Knemometric assessment of systemic activity of once daily intranasal dry‐powder budesonide in children

Abstract

Systemic activity of the intranasal glucocorticosteroid budesonide administered once daily from a dry‐powder inhaler (Turbuhaler®) was assessed by knemometry. Lower leg length was measured weekly in 38 children aged 7–15 (mean 11.3) years with allergic or perennial rhinitis. The design was a randomized, double‐blind, parallel‐group study. After 4 weeks’ run‐in, the children were allocated to 4 weeks’ treatment with either budesonide 200 or 400 μg or placebo. Fourteen children in the budesonide 200‐μg group, 13 in the 400‐μg group, and 10 in the placebo group completed the study. In the placebo and budesonide 200‐μg groups, growth velocities during run‐in (0.36 and 0.28 mm/week, respectively) and treatment periods (0.34 and 0.27 mm/week, respectively) were almost identical. In the budesonide 400‐μg group (run‐in: 0.40 mm/week), a nonsignificant reduction in mean growth velocity of 0.18 mm/week was seen (P= 0.11).
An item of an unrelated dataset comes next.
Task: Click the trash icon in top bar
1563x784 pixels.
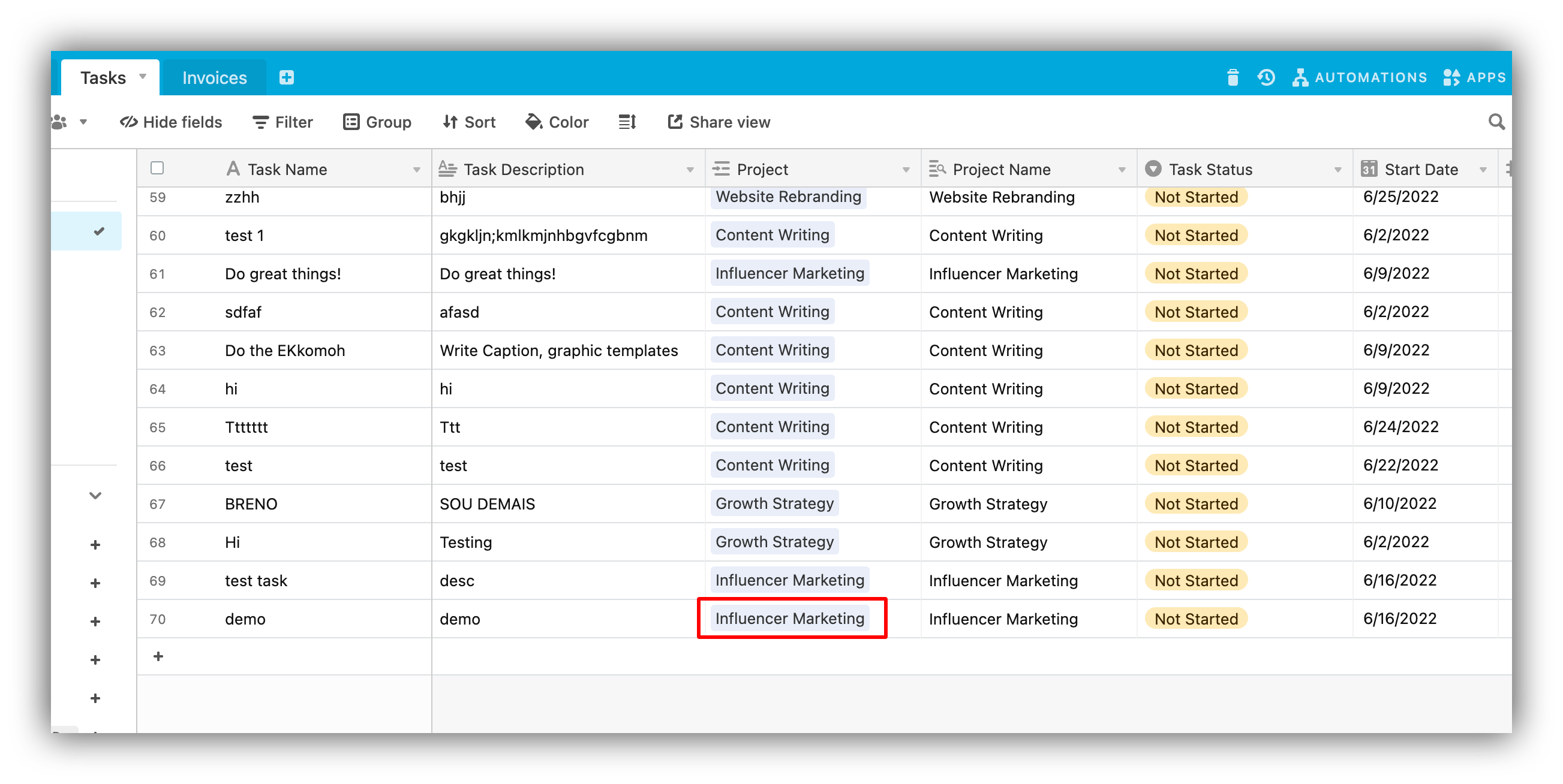Action: [1233, 77]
There were no statistically significant differences among the run‐in mean lower leg growth velocities (F= 1.12; P= 0.34), among growth velocities during treatment (F= 1.10; P= 0.34), or among the run‐in and treatment growth velocities in the three groups (F= 1.19; P= 0.32). These results provide good evidence that systemic activity is low in children with allergic or perennial rhinitis treated with once daily budesonide in doses of 200‐ and 400‐μg administered intranasally from a dry‐powder inhaler.